# Exercise directions:
From the entries below, transcribe exactly the lines between the line holding "This screenshot has width=1270, height=766." and the line holding "Task: Start slideshow from the Photos toolbar", inclusive; skip all other lines.

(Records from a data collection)
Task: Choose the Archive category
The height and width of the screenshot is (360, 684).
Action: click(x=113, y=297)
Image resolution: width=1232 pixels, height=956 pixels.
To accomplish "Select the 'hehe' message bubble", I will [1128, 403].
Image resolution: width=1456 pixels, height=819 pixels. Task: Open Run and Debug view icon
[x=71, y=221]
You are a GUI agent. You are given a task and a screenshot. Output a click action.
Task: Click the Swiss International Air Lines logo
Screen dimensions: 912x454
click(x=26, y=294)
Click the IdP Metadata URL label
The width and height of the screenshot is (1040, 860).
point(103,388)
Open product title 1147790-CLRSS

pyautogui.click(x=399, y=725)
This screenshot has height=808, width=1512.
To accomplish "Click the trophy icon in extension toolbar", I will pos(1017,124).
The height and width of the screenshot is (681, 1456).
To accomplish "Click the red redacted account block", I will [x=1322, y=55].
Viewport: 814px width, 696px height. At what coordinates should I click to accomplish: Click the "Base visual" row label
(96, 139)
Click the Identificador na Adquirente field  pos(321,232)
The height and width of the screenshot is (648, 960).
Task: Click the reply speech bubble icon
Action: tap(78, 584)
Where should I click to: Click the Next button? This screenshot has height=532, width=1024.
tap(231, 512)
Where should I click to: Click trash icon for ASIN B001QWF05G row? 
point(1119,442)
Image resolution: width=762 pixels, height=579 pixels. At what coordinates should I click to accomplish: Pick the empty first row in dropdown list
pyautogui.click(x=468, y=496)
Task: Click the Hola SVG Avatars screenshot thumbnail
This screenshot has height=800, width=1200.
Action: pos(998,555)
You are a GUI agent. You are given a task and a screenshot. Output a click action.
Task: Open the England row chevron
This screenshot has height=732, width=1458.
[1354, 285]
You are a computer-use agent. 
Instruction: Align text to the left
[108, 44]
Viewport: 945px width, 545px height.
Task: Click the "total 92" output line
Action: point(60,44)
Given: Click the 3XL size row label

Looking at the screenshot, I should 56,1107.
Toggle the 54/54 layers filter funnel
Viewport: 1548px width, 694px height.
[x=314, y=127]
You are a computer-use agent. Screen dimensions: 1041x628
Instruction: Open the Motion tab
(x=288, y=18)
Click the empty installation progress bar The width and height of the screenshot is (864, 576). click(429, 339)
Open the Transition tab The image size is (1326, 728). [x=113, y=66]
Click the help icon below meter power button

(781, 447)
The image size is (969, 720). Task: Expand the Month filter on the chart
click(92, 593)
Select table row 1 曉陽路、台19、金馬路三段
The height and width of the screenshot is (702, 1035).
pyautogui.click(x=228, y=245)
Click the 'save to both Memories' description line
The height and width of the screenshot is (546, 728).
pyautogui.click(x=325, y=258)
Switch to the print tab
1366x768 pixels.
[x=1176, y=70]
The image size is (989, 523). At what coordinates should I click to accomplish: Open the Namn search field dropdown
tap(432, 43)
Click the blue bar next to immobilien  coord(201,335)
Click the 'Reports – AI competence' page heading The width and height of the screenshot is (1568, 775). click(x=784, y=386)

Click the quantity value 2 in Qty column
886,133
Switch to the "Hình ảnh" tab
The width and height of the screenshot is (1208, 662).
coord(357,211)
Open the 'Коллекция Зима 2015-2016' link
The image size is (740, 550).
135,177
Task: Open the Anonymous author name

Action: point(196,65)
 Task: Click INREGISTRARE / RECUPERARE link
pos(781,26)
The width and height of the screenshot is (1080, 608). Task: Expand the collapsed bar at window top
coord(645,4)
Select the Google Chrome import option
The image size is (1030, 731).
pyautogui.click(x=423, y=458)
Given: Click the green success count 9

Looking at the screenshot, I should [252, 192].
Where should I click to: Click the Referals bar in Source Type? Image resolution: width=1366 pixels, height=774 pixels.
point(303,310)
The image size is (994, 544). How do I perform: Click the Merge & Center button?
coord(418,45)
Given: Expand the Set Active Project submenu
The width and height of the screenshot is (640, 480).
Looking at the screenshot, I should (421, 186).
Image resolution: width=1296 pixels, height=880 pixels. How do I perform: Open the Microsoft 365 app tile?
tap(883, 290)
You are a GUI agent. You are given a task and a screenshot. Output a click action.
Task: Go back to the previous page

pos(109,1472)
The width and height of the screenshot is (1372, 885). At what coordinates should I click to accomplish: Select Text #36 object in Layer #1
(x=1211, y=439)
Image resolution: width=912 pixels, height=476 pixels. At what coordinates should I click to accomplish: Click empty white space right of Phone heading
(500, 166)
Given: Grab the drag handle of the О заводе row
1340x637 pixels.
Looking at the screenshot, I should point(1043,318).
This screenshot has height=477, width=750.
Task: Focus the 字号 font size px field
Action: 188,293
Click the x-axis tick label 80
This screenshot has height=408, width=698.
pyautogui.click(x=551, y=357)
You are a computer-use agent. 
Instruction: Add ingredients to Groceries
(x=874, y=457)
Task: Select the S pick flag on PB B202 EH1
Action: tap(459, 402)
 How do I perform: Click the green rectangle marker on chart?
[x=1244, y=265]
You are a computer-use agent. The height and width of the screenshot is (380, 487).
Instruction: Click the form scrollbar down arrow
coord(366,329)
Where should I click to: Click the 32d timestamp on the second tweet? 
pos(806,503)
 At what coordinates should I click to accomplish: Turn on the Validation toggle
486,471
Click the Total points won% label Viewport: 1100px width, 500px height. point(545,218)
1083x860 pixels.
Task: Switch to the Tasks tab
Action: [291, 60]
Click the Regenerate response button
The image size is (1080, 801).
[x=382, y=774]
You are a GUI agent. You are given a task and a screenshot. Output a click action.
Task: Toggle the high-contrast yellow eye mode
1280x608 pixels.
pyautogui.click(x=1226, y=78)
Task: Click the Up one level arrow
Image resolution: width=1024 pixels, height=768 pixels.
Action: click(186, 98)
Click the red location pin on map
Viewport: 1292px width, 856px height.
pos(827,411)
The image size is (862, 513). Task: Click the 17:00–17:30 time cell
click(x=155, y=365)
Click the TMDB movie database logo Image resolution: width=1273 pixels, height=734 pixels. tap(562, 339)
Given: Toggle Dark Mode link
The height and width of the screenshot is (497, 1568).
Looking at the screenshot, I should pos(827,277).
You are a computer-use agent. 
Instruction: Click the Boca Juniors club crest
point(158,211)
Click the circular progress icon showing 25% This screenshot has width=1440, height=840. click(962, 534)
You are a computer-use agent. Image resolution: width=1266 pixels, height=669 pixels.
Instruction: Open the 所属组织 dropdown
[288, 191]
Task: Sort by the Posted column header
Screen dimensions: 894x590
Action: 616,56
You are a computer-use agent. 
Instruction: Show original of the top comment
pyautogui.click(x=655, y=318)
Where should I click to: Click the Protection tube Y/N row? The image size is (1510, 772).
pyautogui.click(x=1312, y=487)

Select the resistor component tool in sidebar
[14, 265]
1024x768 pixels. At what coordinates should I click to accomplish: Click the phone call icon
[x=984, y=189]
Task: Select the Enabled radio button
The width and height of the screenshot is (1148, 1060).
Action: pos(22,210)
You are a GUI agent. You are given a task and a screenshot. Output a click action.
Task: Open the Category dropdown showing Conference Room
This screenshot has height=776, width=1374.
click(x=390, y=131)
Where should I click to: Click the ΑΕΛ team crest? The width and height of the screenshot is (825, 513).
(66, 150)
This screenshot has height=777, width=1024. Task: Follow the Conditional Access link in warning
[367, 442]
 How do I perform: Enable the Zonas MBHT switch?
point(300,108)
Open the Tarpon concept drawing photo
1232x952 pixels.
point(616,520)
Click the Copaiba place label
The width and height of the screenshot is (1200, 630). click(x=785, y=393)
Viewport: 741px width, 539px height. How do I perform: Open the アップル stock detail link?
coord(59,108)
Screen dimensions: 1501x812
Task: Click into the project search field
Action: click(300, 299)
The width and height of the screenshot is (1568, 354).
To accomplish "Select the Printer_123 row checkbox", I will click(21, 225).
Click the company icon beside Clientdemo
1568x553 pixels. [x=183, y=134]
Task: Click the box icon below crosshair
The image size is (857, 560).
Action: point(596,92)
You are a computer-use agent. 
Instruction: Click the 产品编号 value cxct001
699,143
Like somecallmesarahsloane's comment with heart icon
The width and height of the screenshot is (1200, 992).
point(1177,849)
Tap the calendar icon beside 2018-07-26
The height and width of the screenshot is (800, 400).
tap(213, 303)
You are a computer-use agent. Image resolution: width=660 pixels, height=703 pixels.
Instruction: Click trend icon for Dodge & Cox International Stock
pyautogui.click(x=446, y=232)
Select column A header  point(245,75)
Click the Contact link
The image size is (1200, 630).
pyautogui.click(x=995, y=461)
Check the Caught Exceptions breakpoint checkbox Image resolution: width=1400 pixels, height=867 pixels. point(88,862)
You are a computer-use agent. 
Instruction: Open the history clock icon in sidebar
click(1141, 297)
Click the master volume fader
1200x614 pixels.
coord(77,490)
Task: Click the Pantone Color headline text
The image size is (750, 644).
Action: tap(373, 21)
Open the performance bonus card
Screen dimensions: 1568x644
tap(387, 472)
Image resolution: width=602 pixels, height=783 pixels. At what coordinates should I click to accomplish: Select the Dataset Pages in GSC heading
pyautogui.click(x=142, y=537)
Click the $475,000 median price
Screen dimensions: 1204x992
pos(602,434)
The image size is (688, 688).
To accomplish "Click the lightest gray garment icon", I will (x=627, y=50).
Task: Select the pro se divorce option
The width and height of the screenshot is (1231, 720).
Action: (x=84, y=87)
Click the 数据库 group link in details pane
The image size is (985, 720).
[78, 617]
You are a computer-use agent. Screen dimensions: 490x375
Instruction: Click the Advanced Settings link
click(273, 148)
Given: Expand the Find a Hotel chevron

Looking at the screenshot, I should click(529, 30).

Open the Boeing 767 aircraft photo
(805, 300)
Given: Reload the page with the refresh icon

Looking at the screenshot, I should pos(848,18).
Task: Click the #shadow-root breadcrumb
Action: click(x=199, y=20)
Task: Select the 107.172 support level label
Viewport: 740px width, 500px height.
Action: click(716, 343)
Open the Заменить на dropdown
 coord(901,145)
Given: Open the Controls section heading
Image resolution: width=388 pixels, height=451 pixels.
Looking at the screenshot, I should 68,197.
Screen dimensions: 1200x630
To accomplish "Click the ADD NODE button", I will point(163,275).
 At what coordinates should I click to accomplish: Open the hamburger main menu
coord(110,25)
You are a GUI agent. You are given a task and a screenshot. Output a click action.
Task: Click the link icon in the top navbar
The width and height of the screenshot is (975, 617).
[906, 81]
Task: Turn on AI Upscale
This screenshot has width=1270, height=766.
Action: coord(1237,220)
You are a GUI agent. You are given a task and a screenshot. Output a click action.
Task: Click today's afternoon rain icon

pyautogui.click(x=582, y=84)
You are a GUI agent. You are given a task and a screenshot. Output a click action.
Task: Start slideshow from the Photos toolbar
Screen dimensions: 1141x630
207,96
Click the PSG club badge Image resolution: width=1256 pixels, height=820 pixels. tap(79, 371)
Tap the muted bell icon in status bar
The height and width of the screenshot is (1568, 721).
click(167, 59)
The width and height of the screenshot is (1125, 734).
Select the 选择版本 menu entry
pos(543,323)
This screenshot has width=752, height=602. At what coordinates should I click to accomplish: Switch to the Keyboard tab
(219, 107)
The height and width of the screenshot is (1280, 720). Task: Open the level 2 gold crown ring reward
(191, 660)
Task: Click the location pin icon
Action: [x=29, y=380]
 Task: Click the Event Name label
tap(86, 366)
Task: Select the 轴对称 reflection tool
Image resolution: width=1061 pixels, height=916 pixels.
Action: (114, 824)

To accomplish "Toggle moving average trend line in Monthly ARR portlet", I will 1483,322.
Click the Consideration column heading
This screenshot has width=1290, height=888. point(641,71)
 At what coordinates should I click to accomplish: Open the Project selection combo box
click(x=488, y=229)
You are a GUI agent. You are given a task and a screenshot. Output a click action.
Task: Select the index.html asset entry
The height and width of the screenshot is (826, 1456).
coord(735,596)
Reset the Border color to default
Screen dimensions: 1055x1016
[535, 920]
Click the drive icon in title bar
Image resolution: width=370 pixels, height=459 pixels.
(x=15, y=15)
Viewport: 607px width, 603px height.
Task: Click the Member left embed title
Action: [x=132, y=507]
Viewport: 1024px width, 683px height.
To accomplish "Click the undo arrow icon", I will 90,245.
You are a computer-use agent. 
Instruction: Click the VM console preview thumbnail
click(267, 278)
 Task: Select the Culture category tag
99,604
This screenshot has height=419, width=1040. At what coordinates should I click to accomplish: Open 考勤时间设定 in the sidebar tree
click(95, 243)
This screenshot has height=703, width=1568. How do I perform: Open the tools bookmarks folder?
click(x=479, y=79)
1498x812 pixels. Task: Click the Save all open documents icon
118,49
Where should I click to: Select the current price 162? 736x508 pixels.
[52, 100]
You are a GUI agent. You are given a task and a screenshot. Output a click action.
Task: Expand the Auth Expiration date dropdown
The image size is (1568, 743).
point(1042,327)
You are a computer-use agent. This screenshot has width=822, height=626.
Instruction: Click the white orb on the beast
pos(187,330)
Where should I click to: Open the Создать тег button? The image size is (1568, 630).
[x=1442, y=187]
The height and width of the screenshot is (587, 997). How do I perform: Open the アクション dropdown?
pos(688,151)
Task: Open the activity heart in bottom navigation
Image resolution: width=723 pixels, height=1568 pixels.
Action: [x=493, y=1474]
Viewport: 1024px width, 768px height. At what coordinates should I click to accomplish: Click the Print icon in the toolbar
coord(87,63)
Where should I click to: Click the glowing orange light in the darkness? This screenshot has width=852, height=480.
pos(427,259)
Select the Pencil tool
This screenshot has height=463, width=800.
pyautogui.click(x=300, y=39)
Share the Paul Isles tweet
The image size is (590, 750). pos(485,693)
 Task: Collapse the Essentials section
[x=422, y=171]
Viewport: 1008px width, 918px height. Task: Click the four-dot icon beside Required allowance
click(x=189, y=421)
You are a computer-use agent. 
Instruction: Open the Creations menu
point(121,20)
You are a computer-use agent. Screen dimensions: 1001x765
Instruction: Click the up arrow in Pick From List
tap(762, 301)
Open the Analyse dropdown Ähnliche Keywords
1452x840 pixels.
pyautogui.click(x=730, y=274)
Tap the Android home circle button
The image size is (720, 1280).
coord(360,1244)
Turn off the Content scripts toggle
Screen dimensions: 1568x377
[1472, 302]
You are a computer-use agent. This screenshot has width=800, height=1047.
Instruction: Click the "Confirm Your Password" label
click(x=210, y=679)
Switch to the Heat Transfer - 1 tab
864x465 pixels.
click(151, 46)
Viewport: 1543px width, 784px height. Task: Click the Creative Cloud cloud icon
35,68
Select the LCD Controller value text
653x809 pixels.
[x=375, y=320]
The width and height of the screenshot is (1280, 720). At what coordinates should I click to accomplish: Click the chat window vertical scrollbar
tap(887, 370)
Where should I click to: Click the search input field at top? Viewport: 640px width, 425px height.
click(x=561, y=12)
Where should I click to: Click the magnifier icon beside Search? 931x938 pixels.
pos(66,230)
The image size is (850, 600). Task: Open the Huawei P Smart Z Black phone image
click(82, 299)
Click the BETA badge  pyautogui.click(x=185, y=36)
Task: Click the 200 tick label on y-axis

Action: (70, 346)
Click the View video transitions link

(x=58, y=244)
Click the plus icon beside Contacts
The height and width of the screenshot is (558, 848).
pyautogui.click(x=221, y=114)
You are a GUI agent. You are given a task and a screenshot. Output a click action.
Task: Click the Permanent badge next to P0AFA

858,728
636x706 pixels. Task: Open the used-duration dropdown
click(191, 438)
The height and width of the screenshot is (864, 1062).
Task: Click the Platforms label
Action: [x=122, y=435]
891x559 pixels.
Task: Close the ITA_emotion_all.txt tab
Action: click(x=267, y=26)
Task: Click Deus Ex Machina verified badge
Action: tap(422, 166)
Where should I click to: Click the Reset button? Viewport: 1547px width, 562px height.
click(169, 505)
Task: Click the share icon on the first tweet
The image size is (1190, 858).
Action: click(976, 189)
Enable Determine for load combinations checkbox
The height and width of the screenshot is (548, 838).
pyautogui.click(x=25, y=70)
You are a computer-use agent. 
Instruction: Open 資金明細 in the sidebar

# Written solution:
This screenshot has width=1270, height=766.
Action: coord(1237,220)
You are a GUI agent. You are given a task and a screenshot. Output a click action.
Task: Click today's afternoon rain icon

pyautogui.click(x=582, y=84)
You are a GUI agent. You are given a task and a screenshot. Output a click action.
Task: Start slideshow from the Photos toolbar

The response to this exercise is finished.